Lo Stabilimento delle missioni nel Vicariato Apostolico del Daomei,

Dal signor abate Borghero spedita al signor abate Agostino Planque, Superiore delle Missioni africane in Lione.

Vidah, li 3 dicembre 1863

SECONDA PARTE

USI E PRATICHE DEL PAESE

Le pratiche religiose

Sul fettiscismo stesso non vi dirò che alcune parole. I Portoghesi, primi a frequentar queste coste, chiamarono Feitico, dalla voce latina ficticius, la quantità degli oggetti, a' quali i Neri rendono culto, ed i quali da una paese all'altro variano più o meno di forma e di specie. Le forze della natura, che più colpiscono i sensi, come, la vegetazione, il fulmine, il mare, ricevono pure adoratori. Nella sostanza però ammettono tutti l'esistenza di un Dio unico e creatore; ma non gli rendono omaggio alcuno, perché, dicono, è troppo superiore ad essi e ai loro omaggi. Gli odi spesso risponderti: Sì, Dio è il più forte, ma è pei Bianchi: per noi altri poveri ignoranti, non sapremmo elevarci più alto de' nostri santi. Così chiamano i loro idoli. Si direbbe, che sentono la necessità di un essere intermedio fra Dio e gli uomini, e lo cercano nell'opera delle loro mani. Il dì, che giungerà al loro spirito il conoscimento di Nostro Signor Gesù Cristo, saranno paghi. Così quanto al popolo.

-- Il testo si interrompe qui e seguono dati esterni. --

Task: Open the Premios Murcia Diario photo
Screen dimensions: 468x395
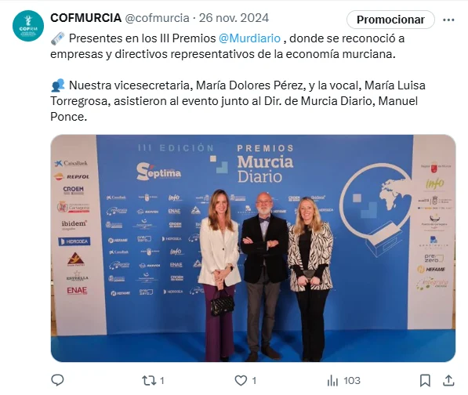Action: tap(253, 248)
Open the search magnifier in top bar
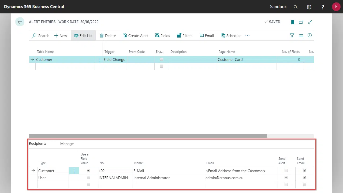This screenshot has width=343, height=193. (x=296, y=7)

I sacerdoti sono più avanti nei loro misteri, e dicono chiaro che esistono esseri sconosciuti dal volgo, i quali dominano la natura e tengono in mano loro la sorte dell'uomo: fanno il male a chi piace loro, uccidono quelli che vogliono, e i favori loro non si ottengono se non per mezzo di forti contribuzioni. E' dunque una vera idolatria, qual sempre fu.

Nel Daomei, segnatamente, le sette del fettiscismo sono organizzate solidamente, e con una gerarchia bene ordinata. Le donne vi prendono parte quanto gli uomini, almeno. Vidah è come il convegno di tutti i fettisci. L'idolo di Beelfegor sta all'entrata di tutte le case, ed i suoi tempietti si contano per centinaia.

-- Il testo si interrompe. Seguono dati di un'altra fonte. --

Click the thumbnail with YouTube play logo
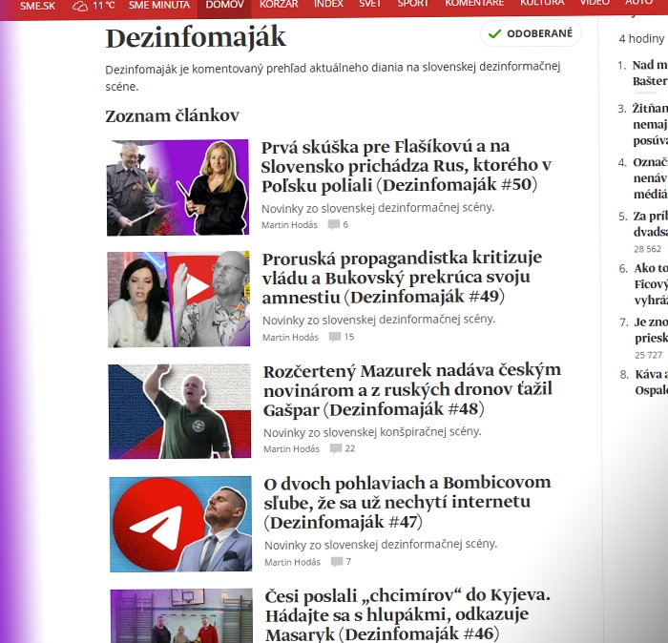Image resolution: width=668 pixels, height=643 pixels. 178,299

I serpenti hanno sacerdoti, tempi, sacrifici: è il più venerato di tutti gl'idoli, e sembra essere sempre stato il principalissimo. Il fulmine è pure un iddio ragguardevole: ma più specialmente adorato sulle rive del Volta ed in qualche tribù dentro terra.

Frammenti di verità

Gl'idoli morali non si legano con la religione: anzi si direbbe che sono soffogati dalla superstizione siffattamente, che non se ne trovano più le orme. L'idea del bene e del male morale e della volontà di Dio sono cose del tutto oscurate. L'uomo adopera secondo il destino pel quale è nato: quindi niuna espiazione delle colpe, niun premio per le buone opere. La morte conduce ad un altro mondo, ove vivesi come in questo.

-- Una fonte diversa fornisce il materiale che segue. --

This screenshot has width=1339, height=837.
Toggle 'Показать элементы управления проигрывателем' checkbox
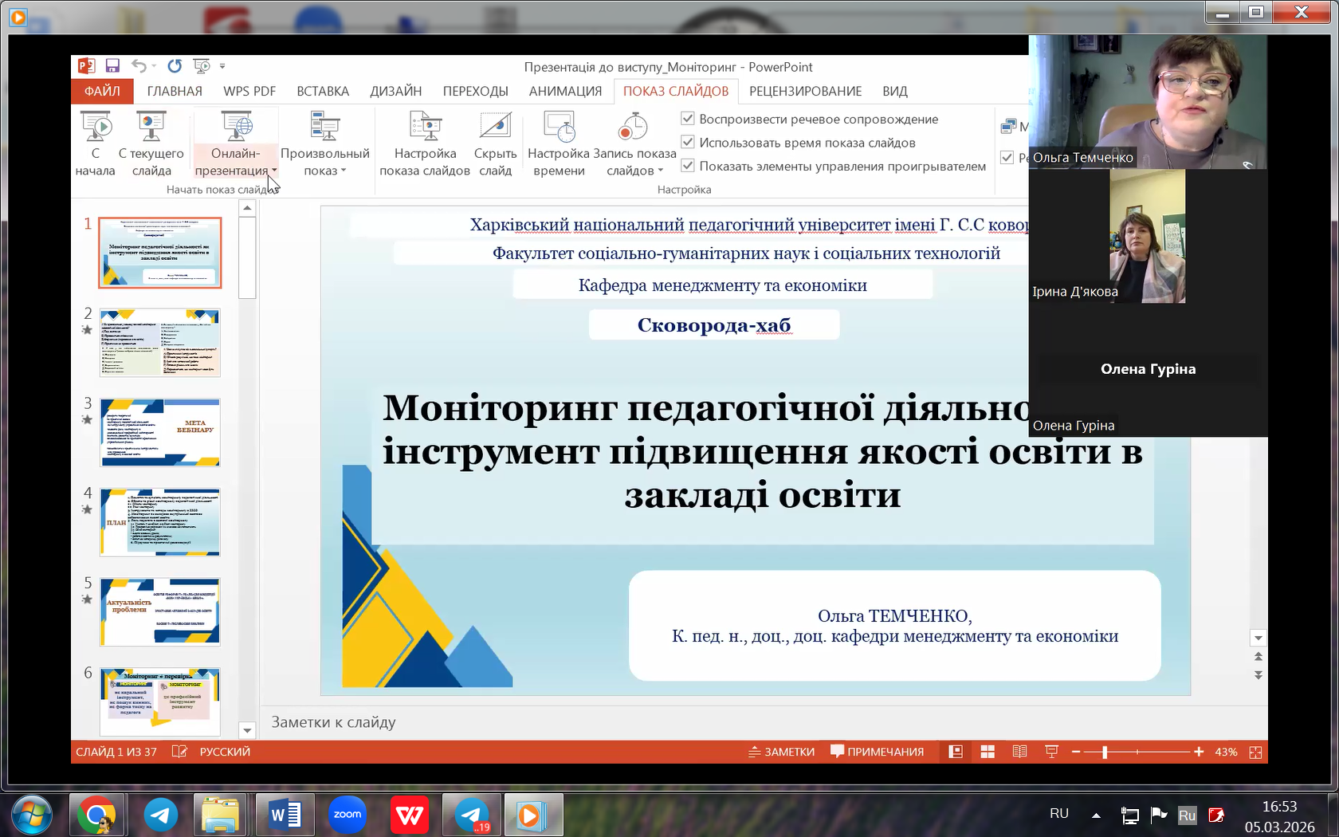pos(688,166)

Spenta non è però la verità tutta quanta: ad onta dei loro dogmi fatalisti, riconoscono, che i mali fisici, di cui l'uomo è colpito, sono l'effetto di qualche delitto: ed il ben essere, il guiderdone delle buone azioni. In mezzo dunque a tante tenebre si mostra pure un barlume di verità.

Anche fra la moltitudine imbestialita incontrasi (credo di poter dire, più spesso che non si pensa) quantità di gente, che ha un pò più di senno, che riconosce Dio, quale autore di ogni bene; e la sommissione verso di Lui, qual dovere dell'uomo.

Dio ajuta quelli che lavorano, dice un proverbio speciale al Daomei; e queste parole si ripetono talora in forma di saluto. Tratteremo più avanti e alquanto minutamente questa materia.

Le quattro famiglie di popoli, di cui parlai, professano tutte il fettiscismo; ma i Nango sono stati soggiogati dal maomettismo. Le relazioni frequenti col soldano dovevano produrre tale risultamento; ma questa mescolanza non ha servito ad altro, che a formare una vieppiù compiuta assurdità.

Sacrifici umani

La pratica de' sacrifici umani è strettamente legata col fettiscismo. Nel Daomei questi sacrifici salgono a spaventevole quantità, e sono moltiplicati all'infinito i diversi mezzi con cui si praticano. Ne' luoghi, ove l'influenza e la forza degli Europei sono riuscite a far abolire in pubblico queste atrocità, si cercano luoghi occulti, per ivi placare gli spiriti malefici, che richieggono quelle offerte.

I misteri che accadono in queste adunanze di fettiscismo sono impenetrabili per noi, e sentono del diabolico assai. Talvolta ce ne parlano quanto basta a comprendere, che il volgo non capisce nulla di queste pratiche. Questo pezzo di legno che disprezzate, dicono, sappiate, che opera grandi cose. E in altri casi: Questi sacrifici sono il pegno della conservazione del regno. Altri discorsi loro indicano ancora, che esistono comunicazioni con esseri ignoti, i quali hanno potenza su tutte le cose, specialmente di far il male: quindi il piegarsi, che i paesani fanno a tutte le esigenze de' sacerdoti pagani.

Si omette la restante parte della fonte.